Vulnerability description

Applications may install privileged helpers using SMJobBless() API. If they use such an API, both - the main app and the helper have to set a proper SecRequirement in their Info.plist files. The privileged helper’s Info.plist has to contain a Clients allowed to add and remove tool (SMAuthorizedClients) key. It’s important to understand that the SMJobBless API is not required to register a privileged helper. A malicious application can just create a plist in the /Library/LaunchDaemons directory, place the helper in the /Library/PrivilegedHelpers, load&start the helper via launchctl.
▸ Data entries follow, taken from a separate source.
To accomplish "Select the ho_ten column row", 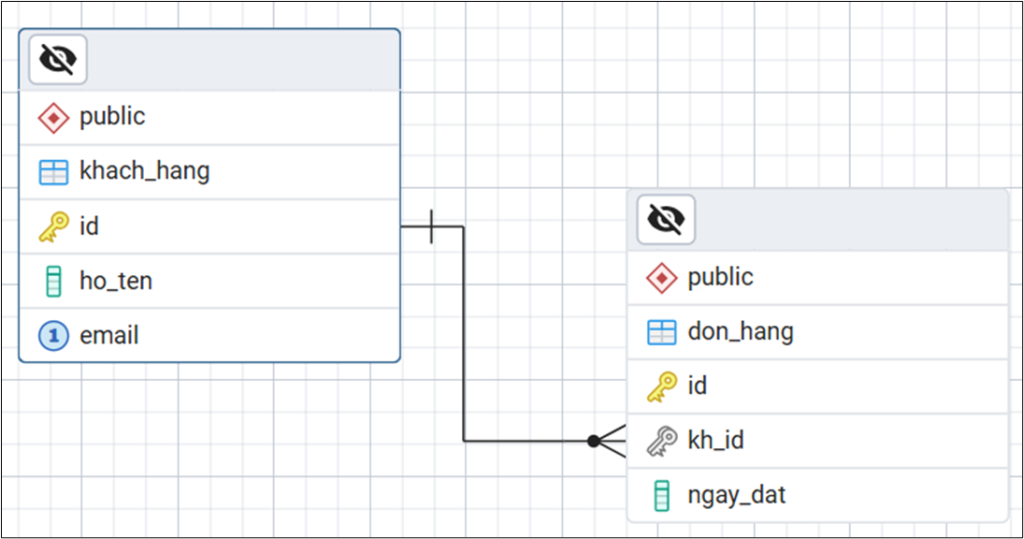I will point(116,281).
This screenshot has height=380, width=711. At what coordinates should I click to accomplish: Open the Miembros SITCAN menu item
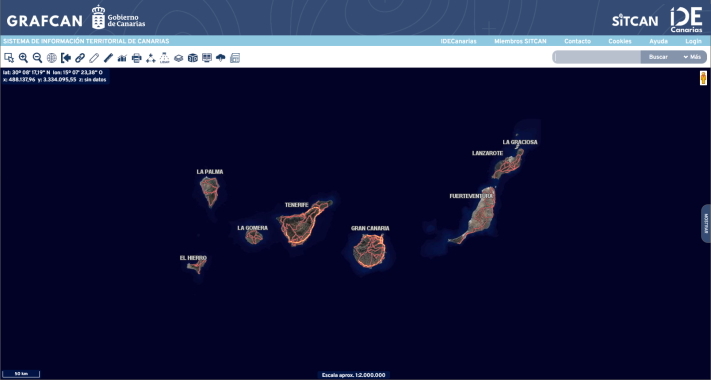click(x=520, y=41)
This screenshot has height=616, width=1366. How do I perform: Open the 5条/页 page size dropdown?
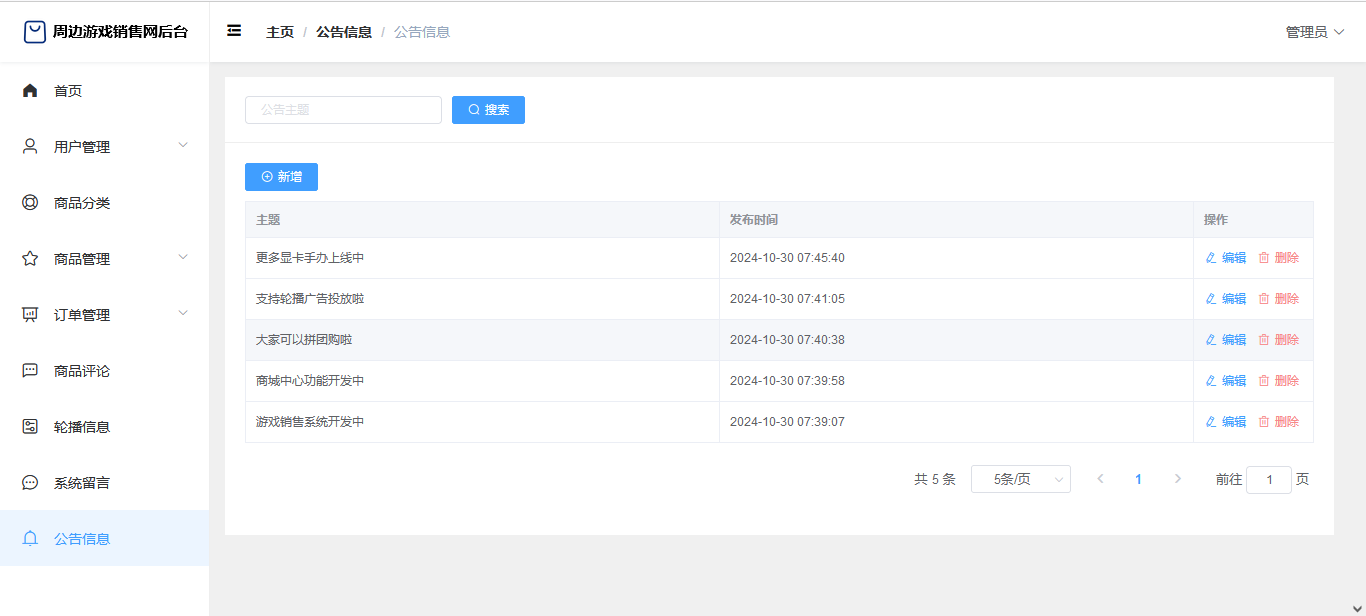[x=1020, y=480]
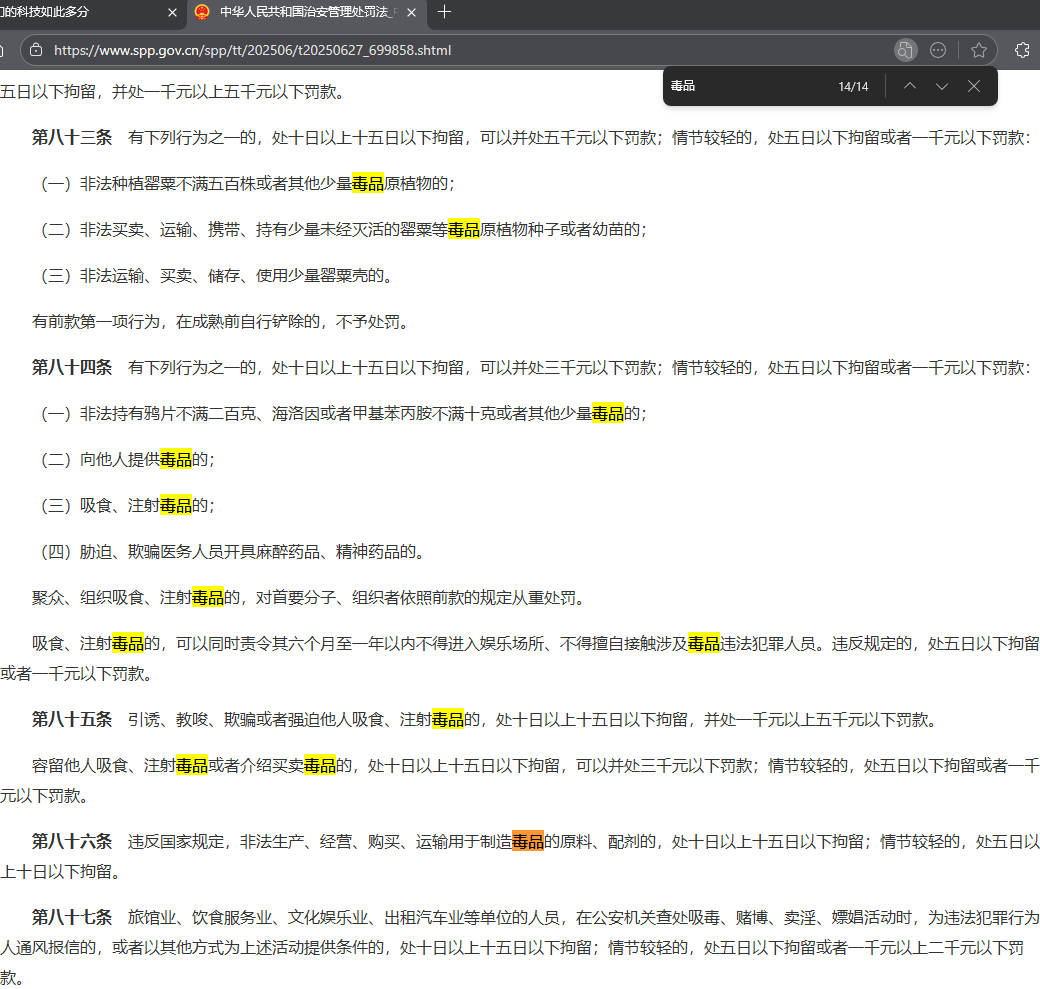
Task: Jump to next search match with down chevron
Action: [x=941, y=86]
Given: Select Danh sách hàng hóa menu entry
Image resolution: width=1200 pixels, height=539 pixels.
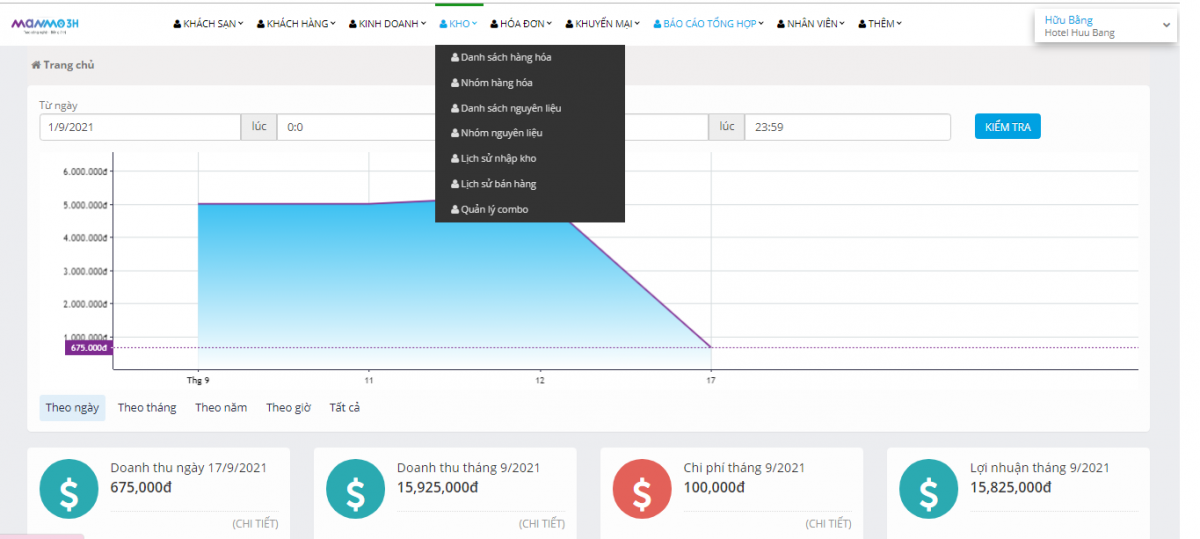Looking at the screenshot, I should click(505, 57).
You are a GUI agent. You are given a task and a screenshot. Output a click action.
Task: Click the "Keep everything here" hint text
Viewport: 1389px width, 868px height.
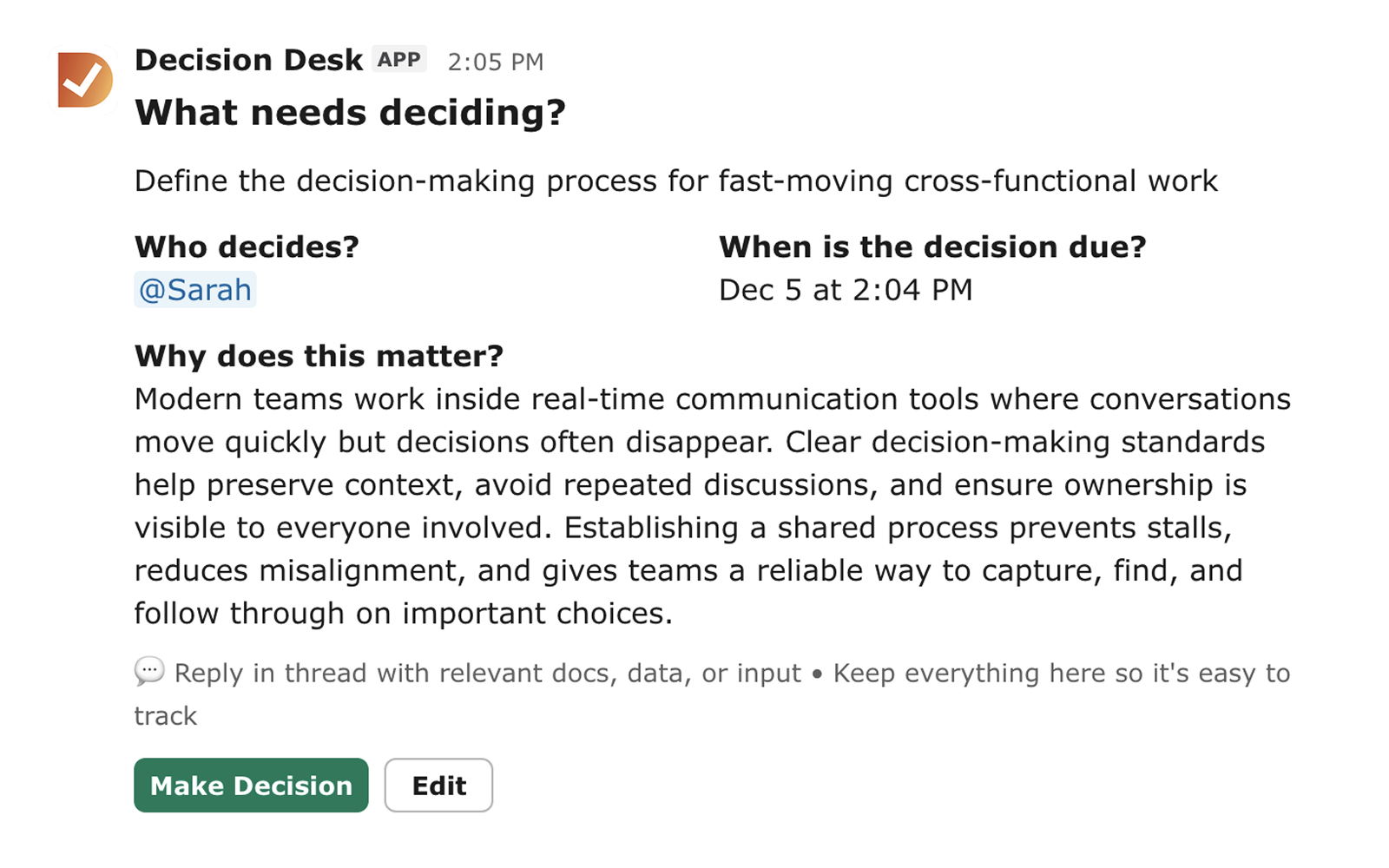(1061, 674)
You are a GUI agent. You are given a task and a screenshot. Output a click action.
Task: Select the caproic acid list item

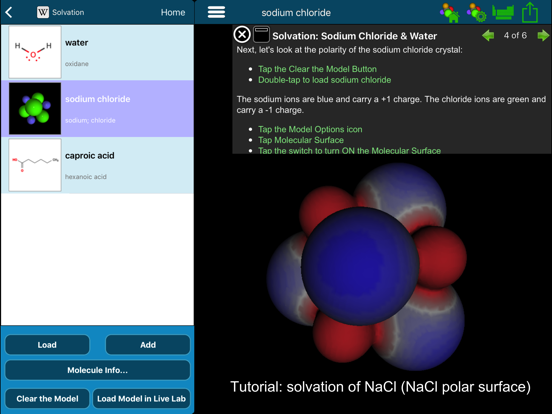coord(97,165)
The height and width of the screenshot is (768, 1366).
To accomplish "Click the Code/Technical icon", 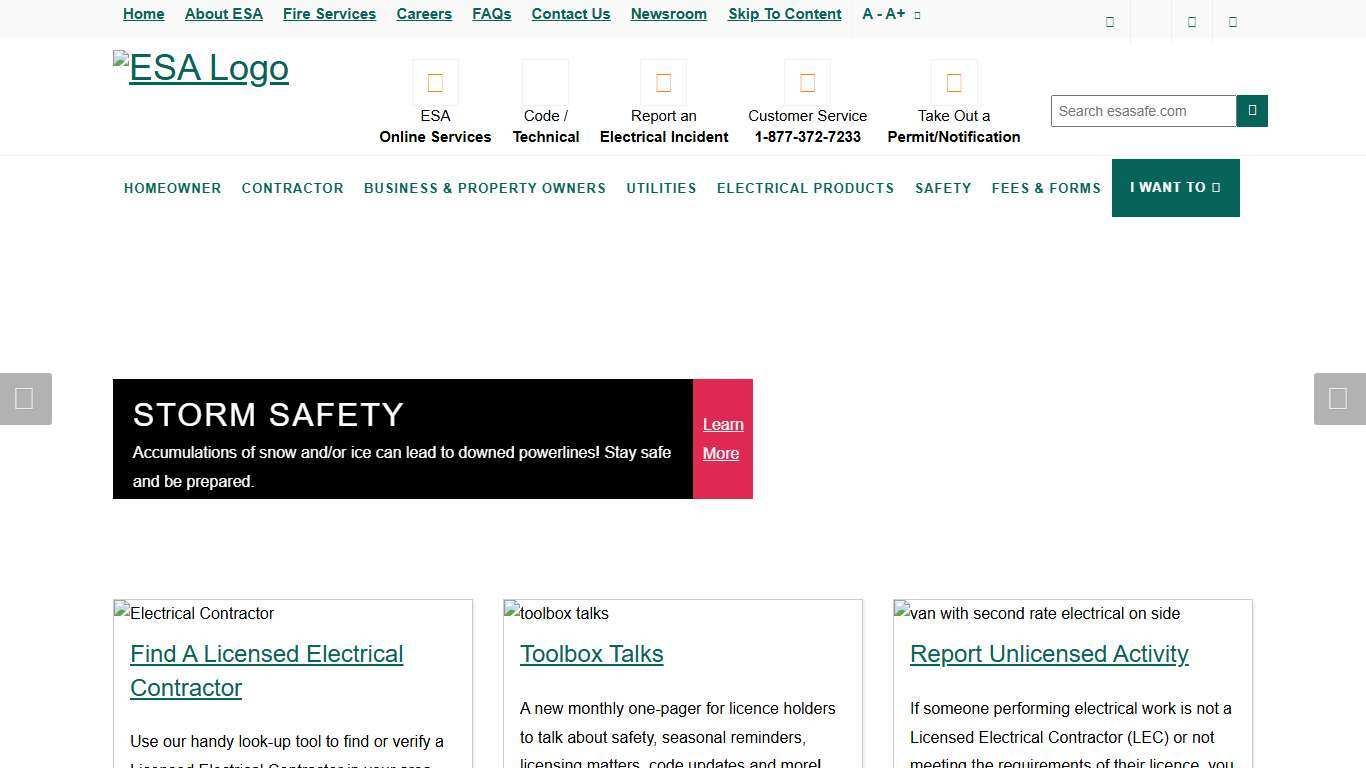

So, there is no guarantee that the SMAuthorizedClients key will be pointing to the right owner.

If such a registered helper tries to access protected resources TCC will:

  1. Validate if the helper is properly signed
  2. Get the SMAuthorizedClients value from its embedded Info.plist
  3. Query the OS and search if there is any process meeting the requirement:
  4. Make that process responsible for the helper
  5. Verify if the responsible process has proper permissions and grant the helper access

BTW - The method responsible for determining the main process is -[TCCDAttributionChain _prettyGoodGuessForResponsibleProcessesForPrivilegedHelperProcess:]. I really love that name. 😂

Exploitation scenarios

Impersonation Apple’s Installer permissions

I abused a legitimate Apple’s macOS application – Installer.app. In this scenario user will be asked if they want to grant access to the non-suspicious Installer.app.

Impersonation Dropbox Full Disk Access permission

I abused Dropbox that usually has already the Full Disk Access permissions granted by the user. Of course, it can by any other app like Terminal or iTerm2. The malicious helper doesn’t make TCC prompt the user as the permissions are already granted.

Timeline

DateAction
6th August 2020Report sent to Apple
10th August 2020Apple validated the report
19th August 2020Apple asks for more details
19th August 2020I sent the additional details
20th August 2020Apple reproduces the issue
31st August 2020Apple asks for more details
31st August 2020I sent the additional details
21st September 2020Apple responds that this vulnerability will be fixed in the upcoming update
28th September 2020I confirmed that the issue is no longer reproducible on Big Sur Beta 8
12th November 2020Apple assigns CVE-2020-10008 for this vulnerability
16th February 2021Apple adjudicates this issue as eligible for the Apple Security Bounty 🎉

Apple’s fix

Now TCC verifies if the helper has been signed with the same team ID as the main application.